Integrantes da Polícia Federal e do gabinete do ministro André Mendonça informaram, nos bastidores, que não aceitarão uma delação premiada “seletiva” por parte do empresário Daniel Vorcaro. A avaliação é de que qualquer colaboração terá de detalhar todos os ilícitos ligados ao caso, inclusive aqueles que envolvam autoridades dos três Poderes.
Relatos obtidos indicam que Vorcaro não está sendo pressionado a firmar acordo, mas, caso decida colaborar, o depoimento precisará avançar sobre todos os fatos sob investigação. As declarações apresentadas serão cruzadas com documentos e contratos já reunidos no inquérito. Caso o conteúdo seja considerado incompleto, a homologação será negada.

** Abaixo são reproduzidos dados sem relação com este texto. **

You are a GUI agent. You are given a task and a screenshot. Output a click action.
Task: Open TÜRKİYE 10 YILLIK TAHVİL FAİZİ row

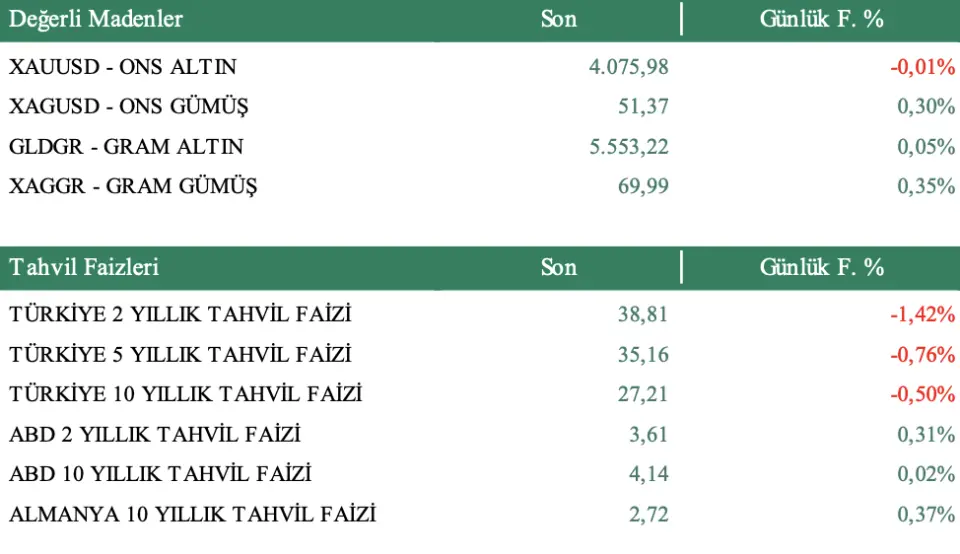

Segundo interlocutores, alguns advogados chegaram a sondar a possibilidade de um acordo limitado, sem detalhar negócios ou relações com figuras da República. A proposta foi prontamente descartada pelos investigadores.
A eventual delação deverá ser conduzida pela Polícia Federal. Pessoas próximas ao ministro Mendonça afirmam que ele não pretende proteger nenhum envolvido e seguirá apenas o que estiver comprovado nos autos. Parte das informações, destacam os investigadores, já pode ser confirmada de forma independente nos documentos analisados.
Vorcaro foi transferido recentemente para uma penitenciária em Brasília. A negociação de delação, caso avance, dependerá de um relato considerado completo pelas autoridades responsáveis.